A Mixed-Integer program approach to infer indel history for protein families in phylogenetic tree. We also introduce the use of partial order graph to capture multi site dependency in molecular sequences. The resulting indel patterns can be used for Ancestral sequence reconstuction (ASR).
Inputs to the method ::
- MSA (fasta format)
- Phylogenetic tree (newick format)
To run the Mixed-Integer Program for indel inference for a given extant alignment file and internal branchpoint annotated phylogenetic tree
python run_mipindel.py -a <alignment file> -n <phylogenetic tree> -o <folder_location> -p <alpha>
arguments:
-a fasta format alignment file
-n ancestors annotated phylogenetic tree in newick format
-o folder location where the output files will be stored
-p alpha hyperparameter value. e.g. 2
example:
python run_mipindel.py -a ../examples/data/extants.aln -n ../examples/data/org_tree_annonated.nwk -o ../examples/data/ -p 2
To evaluate MIP Indel solution
python metrics_mip.py -f <folder_location> -a <alignment file> -n <phylogenetic tree>
arguments:
-f folder location where all the files for protein family are stored
-a fasta format alignment file
-n ancestors annotated phylogenetic tree in newick format
example:
python metrics_mip.py -f ../examples/data/ -a ../examples/data/extants.aln -n ../examples/data/org_tree_annonated.nwk
To run indel inference and evulation metrics on all indel methods for a protein family
python run_all_indel_methods.py -a <alignment file> -n <phylogenetic tree> -o <folder_location> -b <y/n> -m <y/n> -p <y/n> -s <y/n>
arguments:
-a fasta format alignment file
-n ancestors annotated phylogenetic tree in newick format
-o folder location where the output files will be stored
-b run BEP indel inference method
-m run MIP indel inference method
-p run PSP indel inference method
-s run SICP indel inference method
example:
python run_all_indel_methods.py -a ../examples/data/extants.aln -n ../examples/data/org_tree_annonated.nwk -o ../examples/data/ -b y -m y -s y -p y
To generate synthetic indels using Travis Travis is part of GRASP suite [1].

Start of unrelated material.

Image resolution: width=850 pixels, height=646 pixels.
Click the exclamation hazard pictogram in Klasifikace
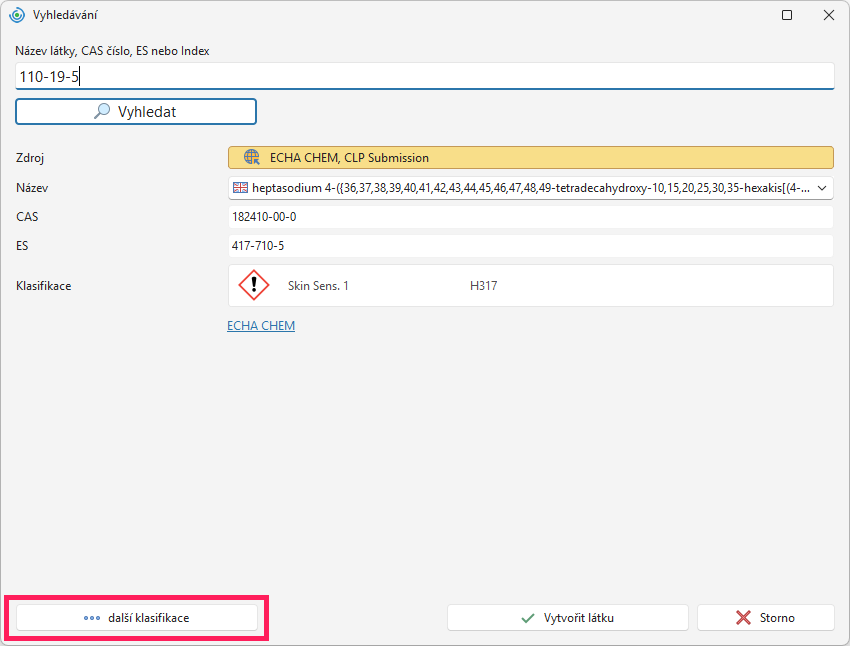[x=254, y=285]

python generate_syn_indels.py <folder_location>
example:
python generate_syn_indels.py /data/synthetic_data/
To generate synthetic data with Travis using different settings
# TRAVIS COMMAND LINES
Usage: asr.TrAVIS
[<ancestor-seq>]
[-nwk <tree-file> -out <output-file-or-dir>]
{-model <JTT(default)|Dayhoff|LG|WAG|JC|Yang>}
{-rates <a>}
{-seed <random>}
{-extants <5(default)>}
{-dist <mean-extant-to-root>
{-shape <1.1(default)>}
{-scale <0.2(default)>}
{-indel <param>}
{-gap}
{-format <FASTA(default)|CLUSTAL|DOT|TREE|RATES|DIR>}
# create toy trees using travis
travis AAAAAAAA -out all_sequences.aln -nwk input_tree.nwk -model LG -gap -format FASTA -seed 200 -extants 10 -dist 0.1
To run MIP Indel inferece to find multiple optimal solutions (example 2 optimal solutions here)
python eval_mip_altopt.py -a <alignment file> -n <phylogenetic tree> -o <folder_location>
arguments:
-a fasta format alignment file
-n ancestors annotated phylogenetic tree in newick format
-o folder location where the output files will be stored
example:
python eval_mip_altopt.py -o ../examples/data/ -n ../examples/data/org_tree_annonated.nwk -a ../examples/data/extants.aln
[1] Foley et. al. (2022). Engineering indel and substitution variants of diverse and ancient enzymes using Graphical Representation of Ancestral Sequence Predictions. 10.1371/journal.pcbi.1010633.